Reading text
The empire has extraordinary reserves of hard and soft power for persisting in its interventionism. The US has the wherewithal and will to stay a face-saving course in Iraq. There is a deficit of combat troops for large conventional ground operations and a strategic incoherence in the face of irregular warfare against insurgent, guerrilla and terrorist forces. But the deficit of soldiers will be remedied. Private contractors will raise armed and civilian mercenaries, preferably at cut-rate wages from third world dependencies.
Again, the point is not whether ordinary American citizens will thrive under such a system. For the most part, they will not. But their prosperity and security do not figure into the imperial power equations. They are irrelevant. (Although that's not to say that unruly temper in the herd must not be allayed from time to time, occasionally by genuine reforms that head off popular discontent, or, very often, by promises, feints, fine rhetoric and symbolic gestures evoking hope for change.)
And the sad fact is, once a nation gets a taste for empire, many of its people become emotionally invested in it (not to mention financially invested). As Arno puts it:
This American empire has significant family resemblances with past empires in its grab for critical natural resources, mass markets and strategic outposts. Americans know they have a considerable stake in the persistence of their imperium. Some social strata benefit more from its spoils than others. Still, it is profitable socially, culturally and psychologically, especially for its intelligentsia, liberal professions and media.

Brief a
Copy the rows below word for word.

Records for processing
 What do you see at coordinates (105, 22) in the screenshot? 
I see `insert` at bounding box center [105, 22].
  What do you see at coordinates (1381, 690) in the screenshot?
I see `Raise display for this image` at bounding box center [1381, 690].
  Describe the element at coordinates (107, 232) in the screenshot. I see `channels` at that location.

Brief b
Sum up the passage on American empire in three sentences.

Right answer a
 What do you see at coordinates (105, 22) in the screenshot? 
I see `insert` at bounding box center [105, 22].
  What do you see at coordinates (1381, 690) in the screenshot?
I see `Raise display for this image` at bounding box center [1381, 690].
  Describe the element at coordinates (107, 232) in the screenshot. I see `channels` at that location.

Right answer b
The US empire has great reserves of hard and soft power to keep up its interventionism, and its shortage of combat troops will be made up by mercenaries raised through private contractors. The prosperity and security of ordinary Americans do not figure into its power equations. Still, many Americans become emotionally and financially invested in the empire, which is profitable socially, culturally and psychologically, especially for its intelligentsia, liberal professions and media.